L’objectif général est assez simple : il est d’arriver à une université à deux vitesses avec des formations courtes (bac + 3) plus ou moins au rabais accueillant la grande masse des étudiants, assurées par des enseignants plutôt que par des enseignants-chercheurs, et de promouvoir quelques pôles d’excellence assurant les formations longues, sélectives, bénéficiant d’enseignements dispensés par des intervenants ayant une activité de recherche – ce qui est la norme pour toutes les formations universitaires jusqu’ici. Le tout étant financé via l’autonomie à coups de contrats avec l’industrie et, à terme, par une augmentation conséquente des droits d’inscriptions. Bref, une fac à l’américaine.
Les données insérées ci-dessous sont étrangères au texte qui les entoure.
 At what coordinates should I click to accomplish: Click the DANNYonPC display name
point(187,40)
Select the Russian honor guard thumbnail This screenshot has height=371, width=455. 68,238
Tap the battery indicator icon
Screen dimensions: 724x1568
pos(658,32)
On a connu ces dernières années l’étape préalable avec la mise en place du LMD qui a été la refonte globale des diplômes suivant le schéma préconisé : formation courte en L (Licence), et formation longue avec M et D (Master et Doctorat). Avec la loi de Pécresse, c’est maintenant l’autonomie et le renforcement du pouvoir des présidents qui sont en place. A l’image de ce qui était recommandé par le rapport Attali, citons-le : « Le président devra exercer à plein ses pouvoirs de gestion, notamment en matière d'affectation des locaux et des moyens aux équipes d'enseignement et de recherche, d'utilisation du patrimoine immobilier et foncier de l'établissement qu'il dirige et d'affectation des personnels qui dépendent directement de lui. » Sarkozy et Cie n’ont donc vraiment rien inventé. L’étape suivante est toute tracée : c’est celle des statuts des enseignants-chercheurs « à vie », une catégorie dont les libéraux qui nous gouvernent veulent se débarrasser.

Pour cela, rien de tel que de pouvoir s’appuyer sur des super-présidents aux super-pouvoirs, qui auront les mains libres pour choisir lesquels, parmi les personnels, pourront continuer à faire de la recherche scientifique (parce qu’assez « compétitifs » et inscrits dans les disciplines « d’excellence » de l’établissement) et lesquels seront renvoyés à double service d’enseignement. Comme la recherche scientifique est parallèlement réorganisée, les financements n’allant plus qu’à des projets à court terme au détriment des travaux inscrits dans la durée, on voit se dessiner un tableau affligeant de l’enseignement supérieur et de la recherche : une sélection à outrance des étudiants (par niveau, et par l’argent), des personnels chercheurs et enseignants-chercheurs précarisés, des financements tributaires du bon vouloir du patronat. Une situation que la gauche et la droite contribuent depuis dix ans à mettre en place.